Asia has "rainy seasons."

In the USA we have spring, summer, fall, and winter.
4 seasons.
We can have rain in any of those seasons.
It could rain for a few days in a row. But, it is not referred to as a rainy season.

One American expression is: April showers bring May flowers.
We can often, but not gauranteed at all, have "spring" season showers in April. The rain causes the flowers to bloom. Since the "winter" season ends in March, then the flowers and trees are waiting for warmer weather to begin to grow. The rain we have in late March and early April helps the flowers and trees. Not necessarily because we get alot of rain, but because the flowers and trees are for the most part, dead, during the winter season and they come out new in the spring and the rain of April helps it. But, again, the rains of April are not a rainy season.

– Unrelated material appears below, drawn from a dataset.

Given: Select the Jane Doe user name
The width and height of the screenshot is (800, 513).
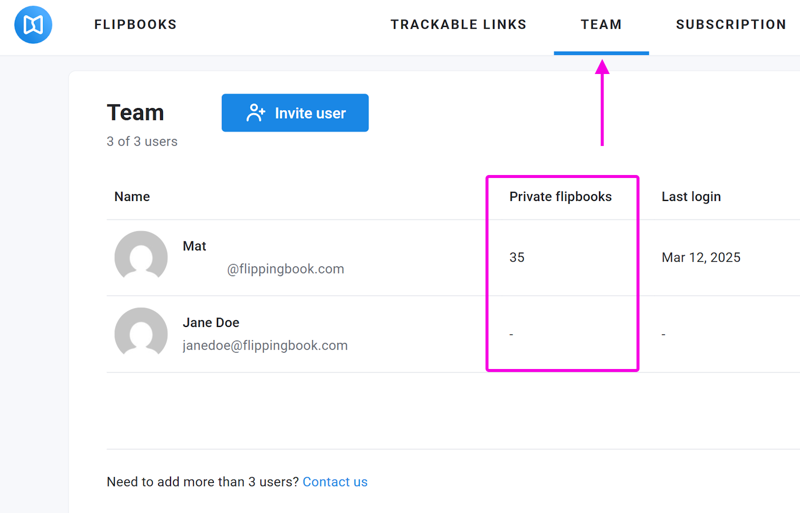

We have alot of rain and late afternoon storms in the summer, and hurricane season is in early fall, so there are reasons why we can have rain at any time. The summer, we could go many days without any rain.
But, there is no pattern, to be able to call it, a rainy season, or not a rainy season.
SriHarsha KTechnical Services SpecialistCommented:
Summer in south india -- It will start around Mid FEB or March starting to May end.
Usually we will get to the start of hot summer after a last rain in feb.That rain indicates that the hot summer is gonna start.This is how the people in south indian villages confirm.

The rainy season is expected with regular rains.

This is what usually happens in south india.I am from Andhra Pradesh,South India.